• _Zu erledigen_
1. Beantworte diese Fragen zum Spiegel-Artikel über den Ingenieur Kovács, jeweils auf einer eigenen Zeile:
(a) Mit welchem Auto kam Kovács nach Kecskemét?
(b) Für welche Industrie war der Wärme-Isolierstoff »Termoszig« gedacht?
(c) Mit wie vielen Forint beteiligte sich jeder der drei Partner an der Gründung des Nebenbetriebs?
2. Gib den Spiegel-Artikel über den Ingenieur Kovács ab den Worten „Ingenieur József Kovács, ein“ bis einschließlich „man Millionen verdienen.“ wieder und benenne darin „Wärme-Isolierstoff“ in „Dämmstoff“ um.
3. Wie geht der Spiegel-Artikel über den Ingenieur Kovács und die Genossenschaft »Kossuth« weiter? Schreibe ihn im Anschluss an seinen letzten Satz fort.

• _Seitentext_
----

Mit privaten Unternehmens-Methoden füllte ein Ingenieur Marktlücken. Er wurde verhaftet.
aus DER SPIEGEL 30/1972

Der Landwirtschaftlichen Produktionsgenossenschaft »Kossuth ging es schlecht. Ihre Bilanz schloß mit Verlusten ab. Bis Kovács kam.

Ingenieur József Kovács, ein dynamischer Unternehmer, der den sozialistischen Markt durch und durch kennt, kam mit einem VW nach Kecskemét zu »Kossuth« und warb für die Produktion von »Termoszig«, einem Wärme-Isolierstoff für die Bauindustrie, der sich, so Kovács, aus jeder Art landwirtschaftlichen Abfalls produzieren lasse. Damit, pries Kovács, könne man Millionen verdienen.

Das gefiel den »Kossuth«-Genossen. Zur finanziellen Gesundung der Genossenschaft und auch zur Beschäftigung der Bauern im arbeitsarmen Winter ist es Ungarns Kollektivgenossenschaften erlaubt, gewerbliche Nebenbetriebe zu gründen. Die Landwirte von Kecskemét taten sich mit der Genossenschaft »Lenin« in Sarkad und der »Allgemeinen Verbrauchs- und Verkaufsgenossenschaft« in Füzesabony zusammen: Jeder der drei Partner beteiligte sich mit 50 000 Forint an der Gründung des Nebenbetriebs »Termoszig«.

----

• _Datensätze_
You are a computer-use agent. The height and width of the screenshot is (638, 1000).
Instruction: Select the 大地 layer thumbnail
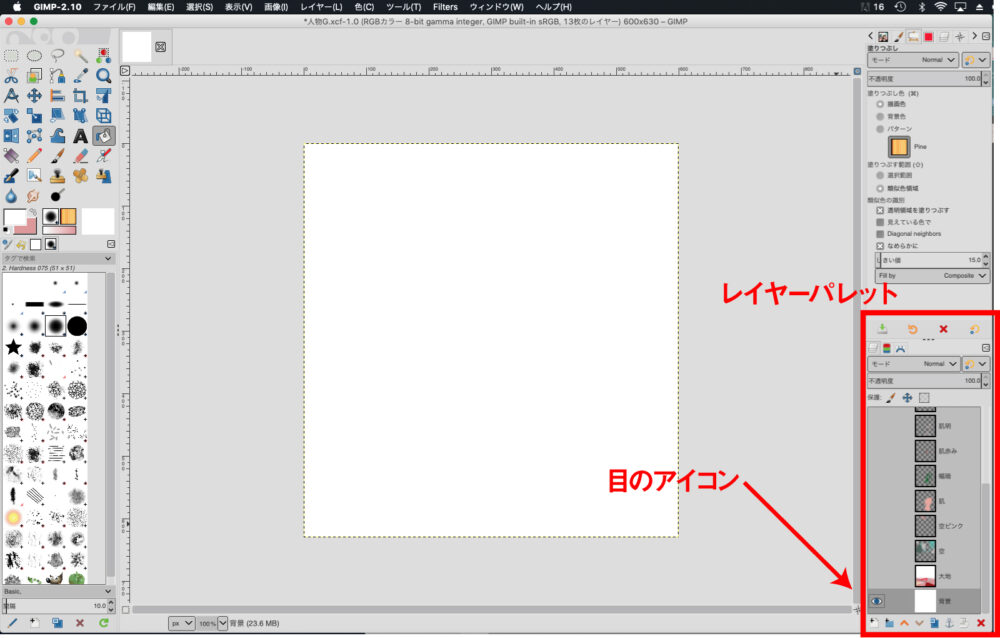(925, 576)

----

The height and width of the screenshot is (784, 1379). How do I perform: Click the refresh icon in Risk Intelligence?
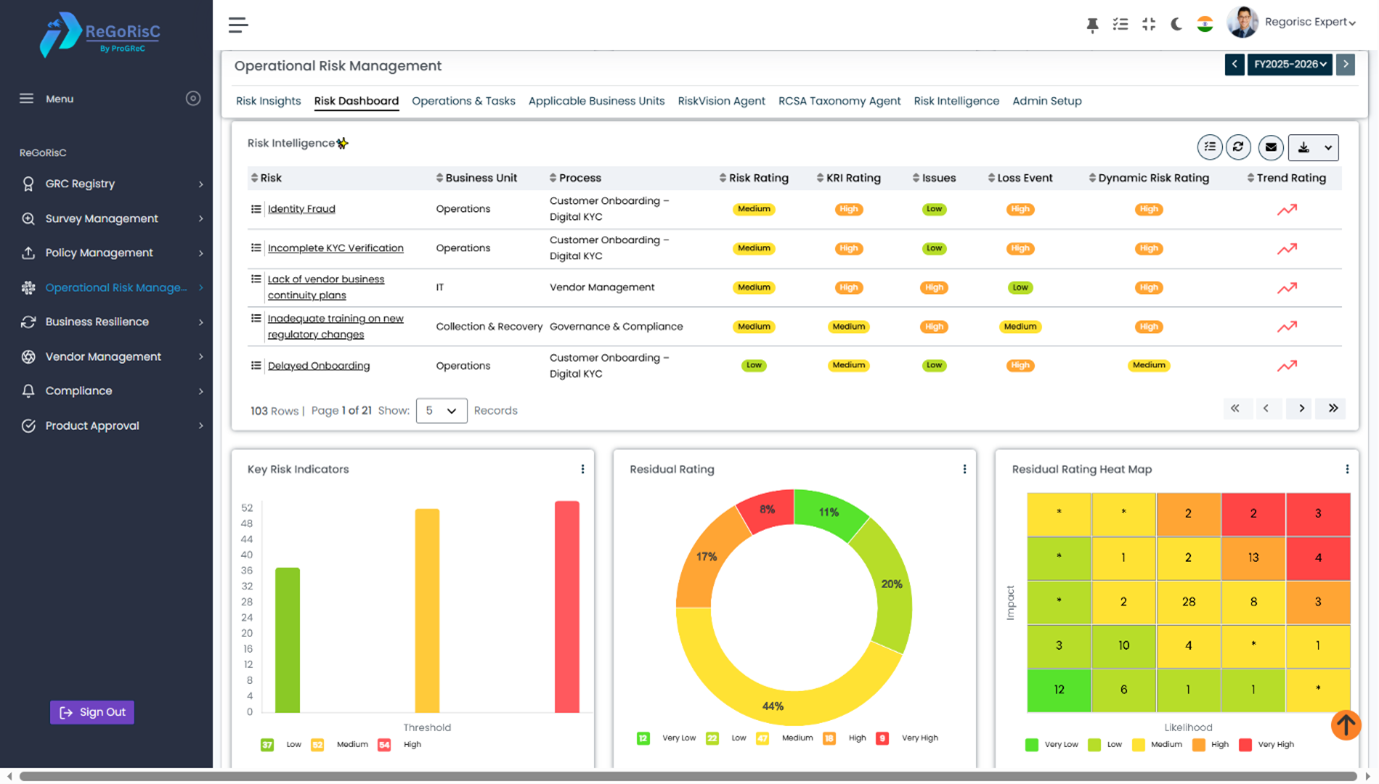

----

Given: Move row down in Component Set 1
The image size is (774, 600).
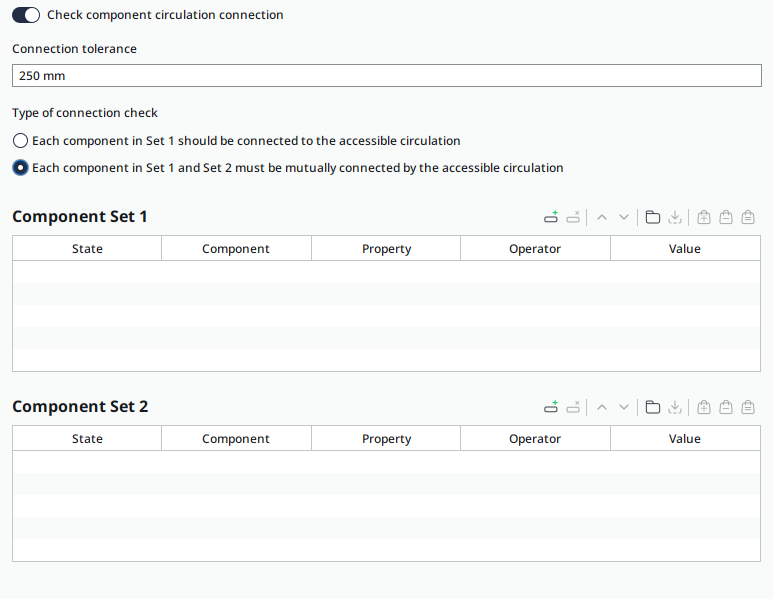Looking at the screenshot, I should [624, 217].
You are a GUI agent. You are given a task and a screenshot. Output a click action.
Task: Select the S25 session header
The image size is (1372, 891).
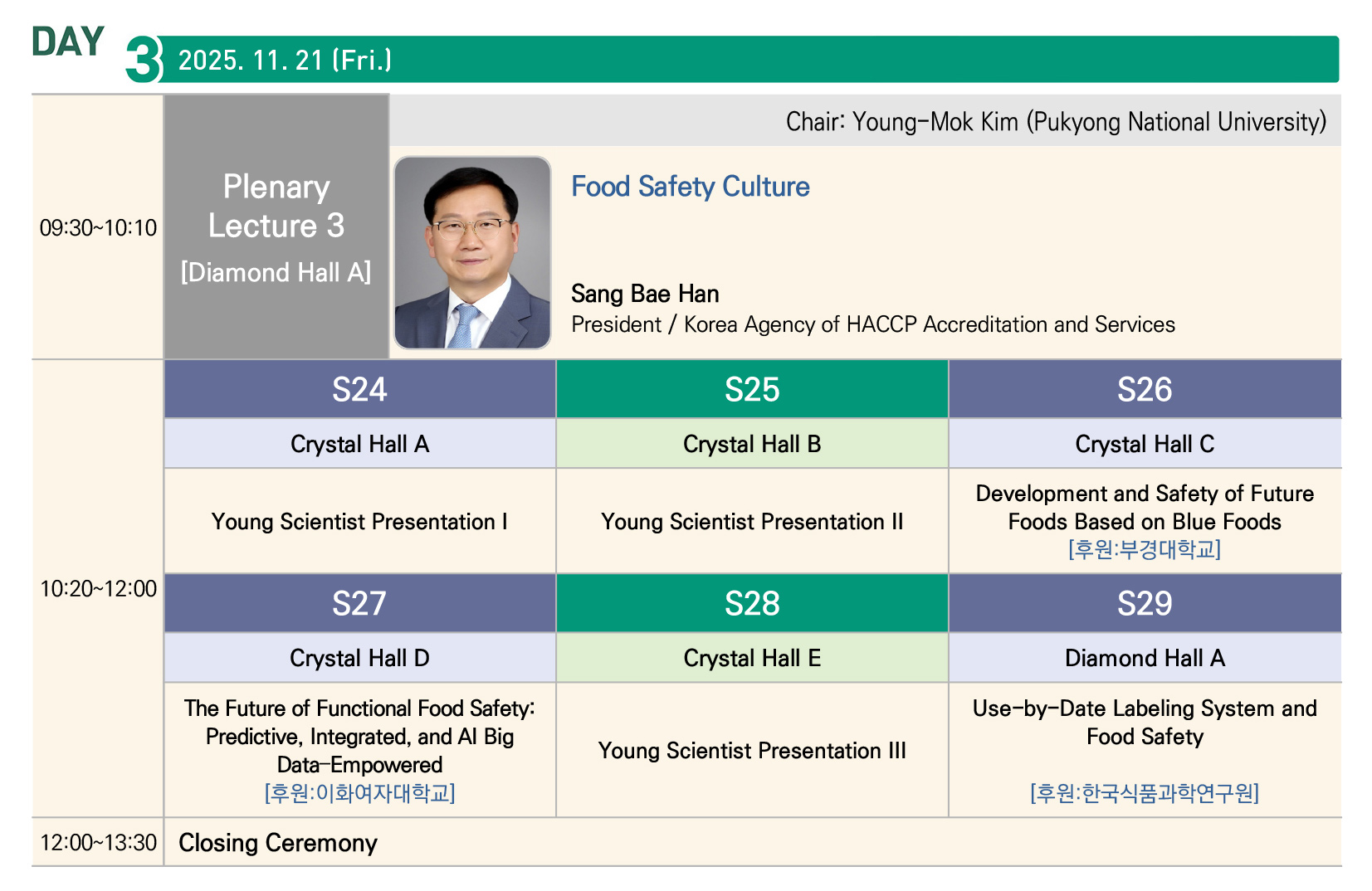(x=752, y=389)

----

• _Lösungen_
1.
(a) Mit einem VW.
(b) Für die Bauindustrie.
(c) Mit 50 000 Forint.

2.
Ingenieur József Kovács, ein dynamischer Unternehmer, der den sozialistischen Markt durch und durch kennt, kam mit einem VW nach Kecskemét zu »Kossuth« und warb für die Produktion von »Termoszig«, einem Dämmstoff für die Bauindustrie, der sich, so Kovács, aus jeder Art landwirtschaftlichen Abfalls produzieren lasse. Damit, pries Kovács, könne man Millionen verdienen.

3.
Der Vollzugsausschuß des Rats des Komitats Heves erteilte die Lizenz für das »Isolier- und Bauindustrie-Unternehmen Termoszig«. Gleich darauf sprach Ingenieur Kovács beim stellvertretenden Leiter der Organisationsabteilung des Rats vor, mit der Lizenz (14 Seiten): »Wir brauchen dringend eine Kopie des Beschlusses des Vollzugsausschusses, bitte hierhin -- Stempel und Unterschrift.«

Der Beamte las den Text nicht noch einmal durch, sondern ließ auf die Seite 14 tippen: »Der Vollzugsausschuß hat die Firmen-Eintragung von Termoszig genehmigt« -- Aktenzeichen, Stempel. Unterschrift. Er übersah, daß er eine kleine Änderung auf Seite 1 mitbescheinigt hatte: Der Tätigkeitsbereich der neuen Firma erstreckt sich auf das ganze Land.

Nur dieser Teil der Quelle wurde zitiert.